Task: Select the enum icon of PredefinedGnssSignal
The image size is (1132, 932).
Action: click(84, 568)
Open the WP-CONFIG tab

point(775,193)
..........
Your reply should contain each entry, copied without alteration.

Response area
Task: Select the enum icon of PredefinedGnssSignal
The image size is (1132, 932).
Action: click(84, 568)
Open the WP-CONFIG tab

point(775,193)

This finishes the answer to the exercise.